In “THE FIRST YEAR”, Thom Zahler shows us a part of the Star Trek Universe that may have seemed closed. They open up this tale of mourning and remembrance and give Worf some of the closure the television series seemed to have skipped around. I really want to commend Andy Price; not only is the art solid and well executed, there are some breathtaking panels here that just show the versatility of the medium.
The remaining stories, pre-Voyager story of the USS Billings by Matt Sheean and Malachi Ward, as well as the Next Generation short by Corinna Bechko and Daniel Irizarri, are also excellent and could easily have been full television episodes.

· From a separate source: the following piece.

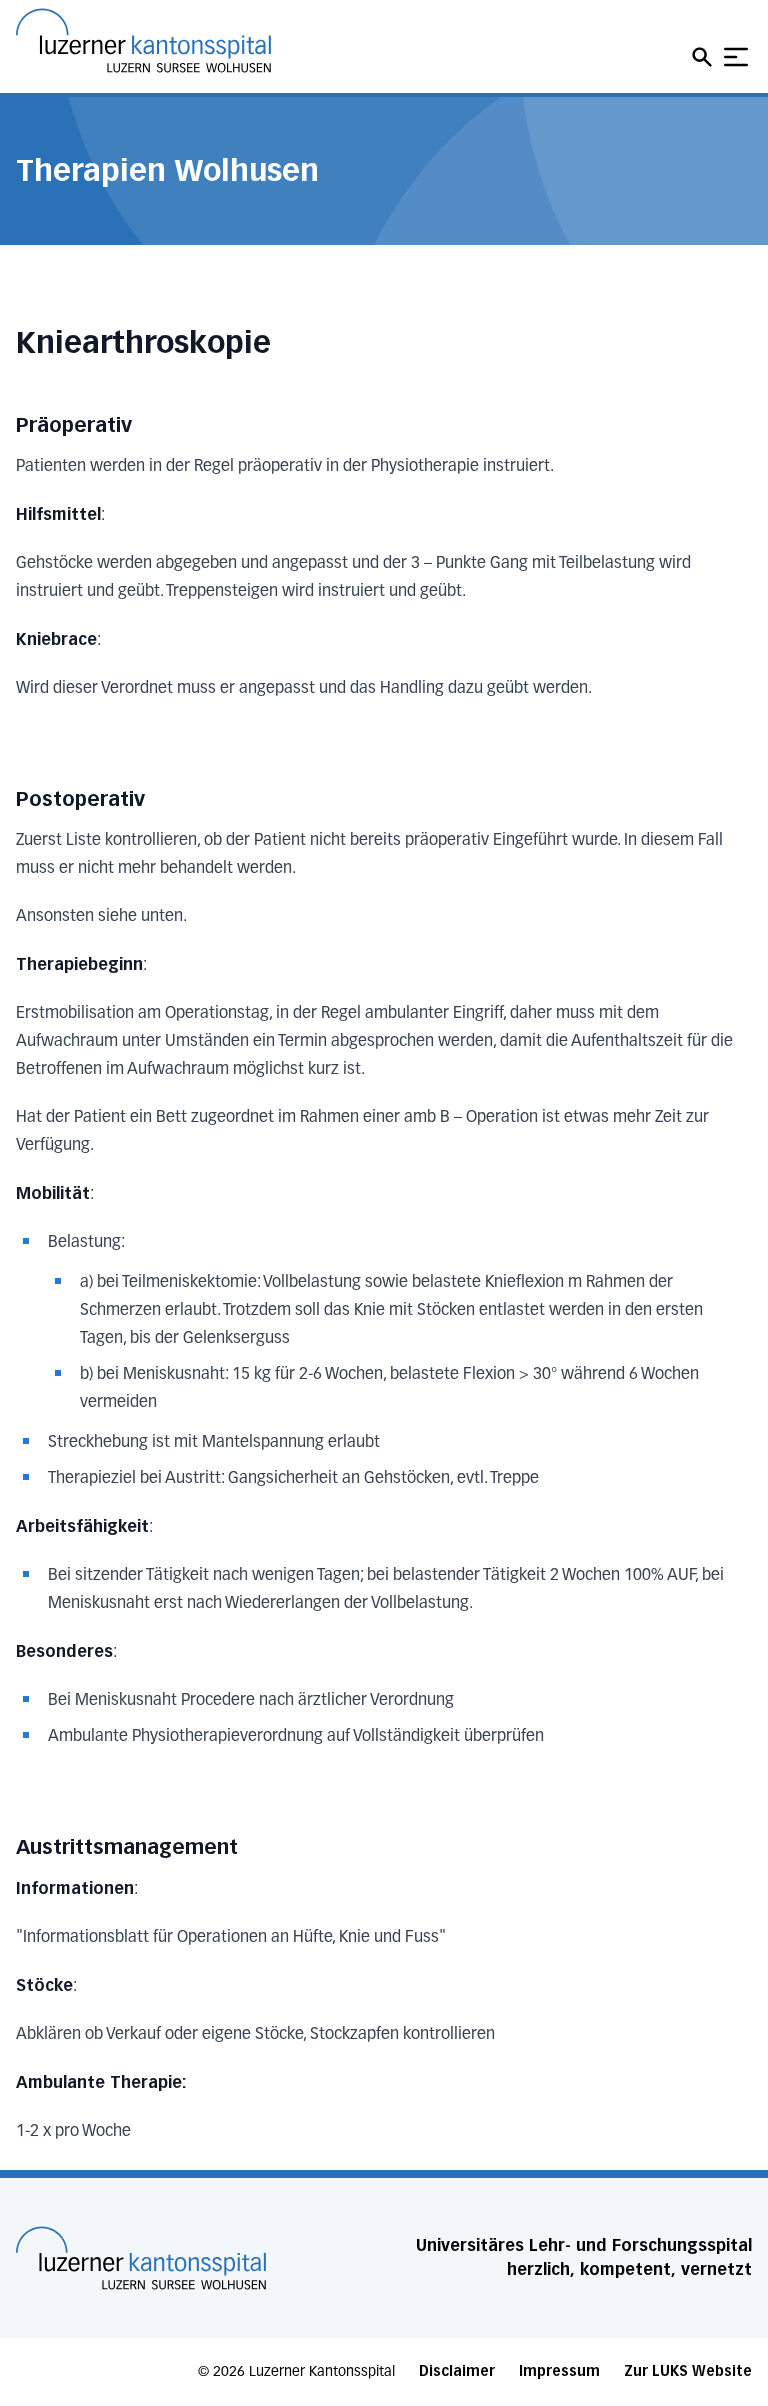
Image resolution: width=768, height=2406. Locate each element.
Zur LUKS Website (688, 2371)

BOTTOM LINE: A WORTHY EXCURSION
If you have read my reviews for any real length of time, chances are you know that I have a deep-seated love for anthologies. The anthology format provides such an opportunity to explore ideas and events in a visual short story format, and they are great for little bits of entertainment. At the same time, the shortened format is difficult for some writers to master, as you have to get a lot of story into an abbreviated number of pages without making it a huge info dump. With STAR TREK: WAYPOINT, the writers are generally successful in accomplishing this. The stories are entertaining and fun, and at the same time self-contained and complete. The artist capture the likenesses of the characters, while at the same time staying true to their own style.
STAR TREK: WAYPOINT ONE-SHOT is an entertaining entry into the logs of Star Trek fiction, and you would do well to beam yourself a copy into your hold box.
Star Trek: Waypoint Special 2019
Good writing, nice art, and a chance to visit old favorites. An overall solid title.